How to mirror the Russian Wikipedia with Debian and Kiwix

By

It has been reported that the Russian government has threatened to block access to Wikipedia for documenting narratives that do not agree with the official position of the Russian government.

One of the anti-censorship strategies I've been working on is Kiwix, an offline Wikipedia reader (and plenty of other content too). Kiwix is free and open source software developed by a great community of people that I really enjoy working with.

With threats of censorship, traffic to Kiwix has increased fifty-fold, with users from Russia accounting for 40% of new downloads!

You can download copies of every language of Wikipedia for offline reading and distribution, as well as hosting your own read-only mirror, which I'm going to explain today.

Disclaimer: depending on where you live it may be illegal or get you in trouble with the authorities to rehost Wikipedia content, please be aware of your digital and physical safety before proceeding.

With that out of the way, let's get started. You'll need a Debian (or Ubuntu) server with at least 30GB of free disk space. You'll also want to have a webserver like Apache or nginx installed (I'll share the Apache config here).

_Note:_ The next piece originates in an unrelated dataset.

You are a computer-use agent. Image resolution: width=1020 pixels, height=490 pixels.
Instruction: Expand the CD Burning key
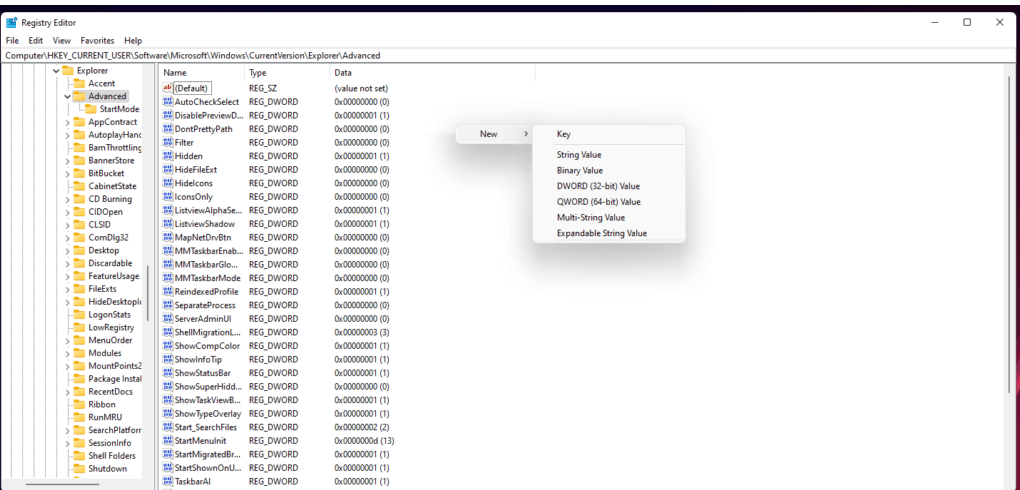tap(67, 198)
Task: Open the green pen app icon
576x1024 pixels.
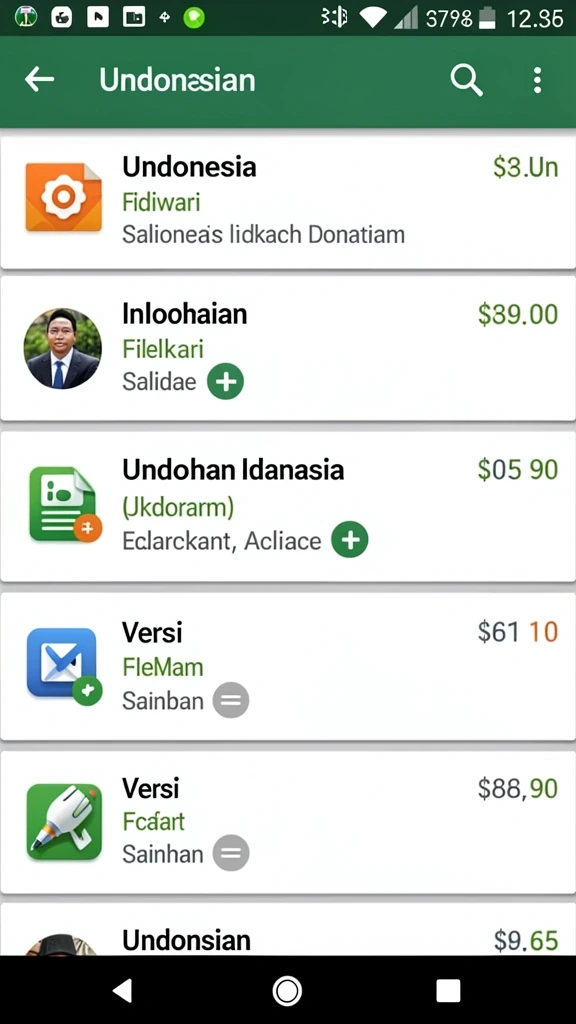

First, we need to download the latest copy of the Russian Wikipedia.

$ wget 'https://download.kiwix.org/zim/wikipedia/wikipedia_ru_all_maxi_2022-03.zim'

If the download is interrupted or fails, you can use wget -c $url to resume it.

Next let's install kiwix-serve and try it out. If you're using Ubuntu, I strongly recommend enabling our Kiwix PPA first.

$ sudo apt update
$ sudo apt install kiwix-tools
$ kiwix-serve -p 3004 wikipedia_ru_all_maxi_2022-03.zim

At this point you should be able to visit http://yourserver.com:3004/ and see the Russian Wikipedia. Awesome! You can use any available port, I just picked 3004.

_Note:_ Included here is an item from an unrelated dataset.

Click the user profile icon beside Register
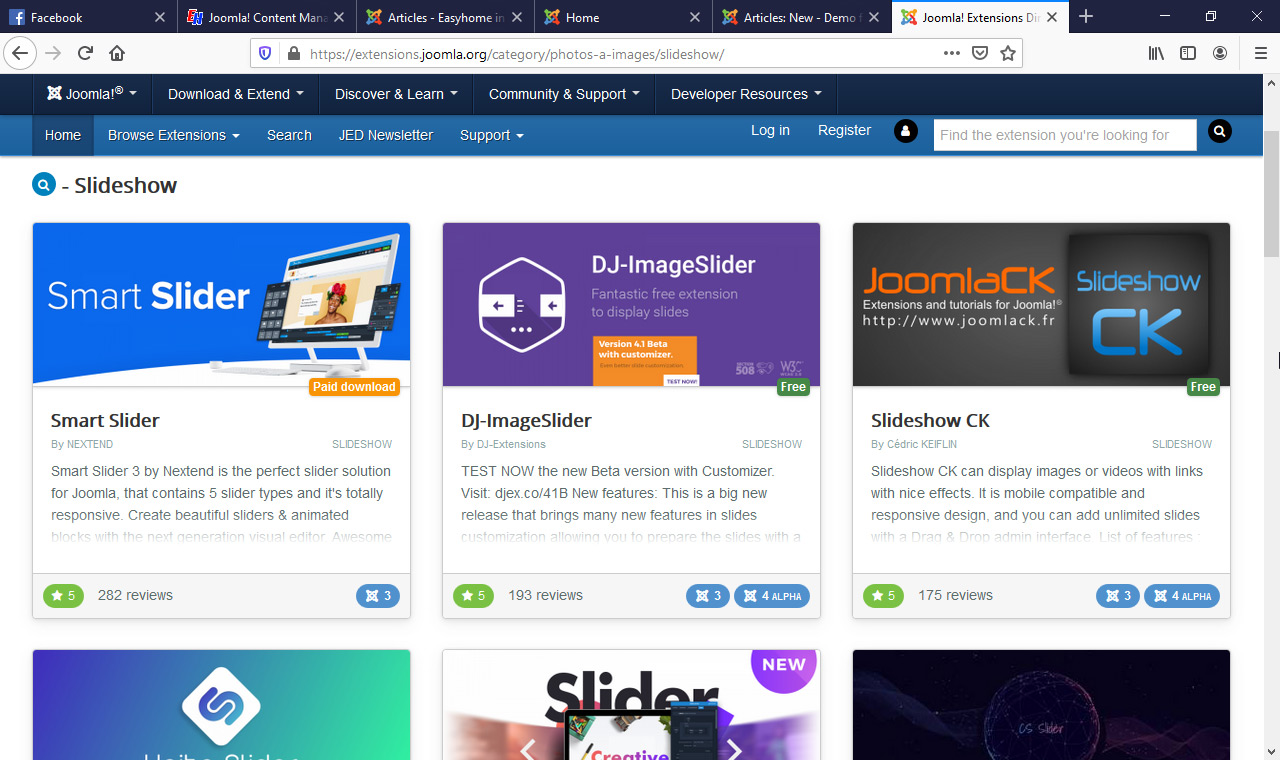(x=905, y=131)
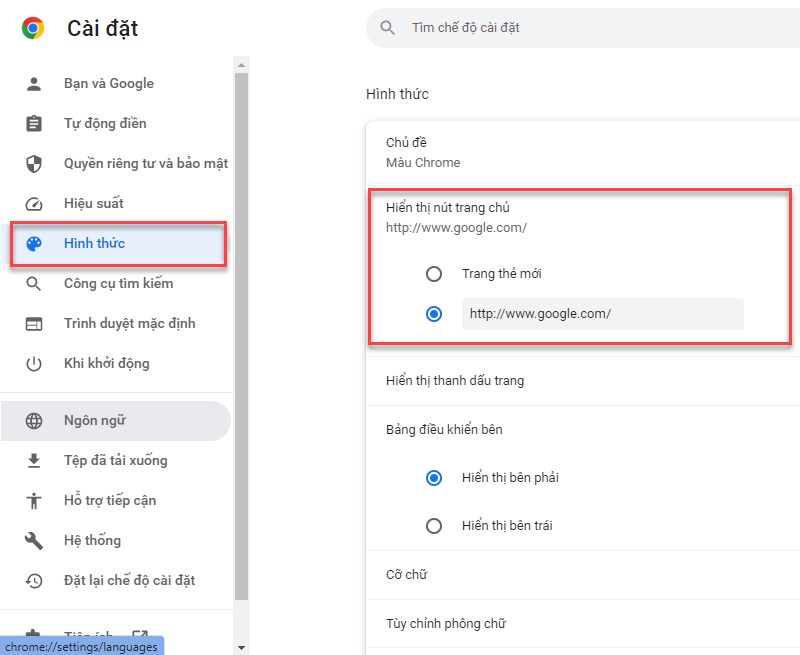Click the person icon for Bạn và Google

34,84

Now let's use systemd to daemonize it so it runs in the background. Create /etc/systemd/system/kiwix-ru-wp.service with the following:

[Unit]
Description=Kiwix Russian Wikipedia

[Service]
Type=simple
User=www-data
ExecStart=/usr/bin/kiwix-serve -p 3004 /path/to/wikipedia_ru_all_maxi_2022-03.zim
Restart=always

[Install]
WantedBy=multi-user.target

Now let's start it and enable it at boot:

$ sudo systemctl start kiwix-ru-wp
$ sudo systemctl enable kiwix-ru-wp

Since we want to expose this on the public internet, we should put it behind a more established webserver and configure HTTPS.

Here's the Apache httpd configuration I used:

<VirtualHost *:80>
        ServerName ru-wp.yourserver.com

        ServerAdmin webmaster@localhost
        DocumentRoot /var/www/html

        ErrorLog ${APACHE_LOG_DIR}/error.log
        CustomLog ${APACHE_LOG_DIR}/access.log combined

        <Proxy *>
                Require all granted
        </Proxy>

        ProxyPass / http://127.0.0.1:3004/
        ProxyPassReverse / http://127.0.0.1:3004/
</VirtualHost>

Put that in /etc/apache2/sites-available/kiwix-ru-wp.conf and run:

$ sudo a2ensite kiwix-ru-wp
$ sudo systemctl reload apache2

Finally, I used certbot to enable HTTPS on that subdomain and redirect all HTTP traffic over to HTTPS. This is an interactive process that is well documented so I'm not going to go into it in detail.

You can see my mirror of the Russian Wikipedia, following these instructions, at https://ru-wp.legoktm.com/. Anyone is welcome to use it or distribute the link, though I am not committing to running it long-term.

This is certainly not a perfect anti-censorship solution, the copy of Wikipedia that Kiwix provides became out of date the moment it was created, and the setup described here will require you to manually update the service when the new copy is available next month.

Finally, if you have some extra bandwith, you can also help seed this as a torrent.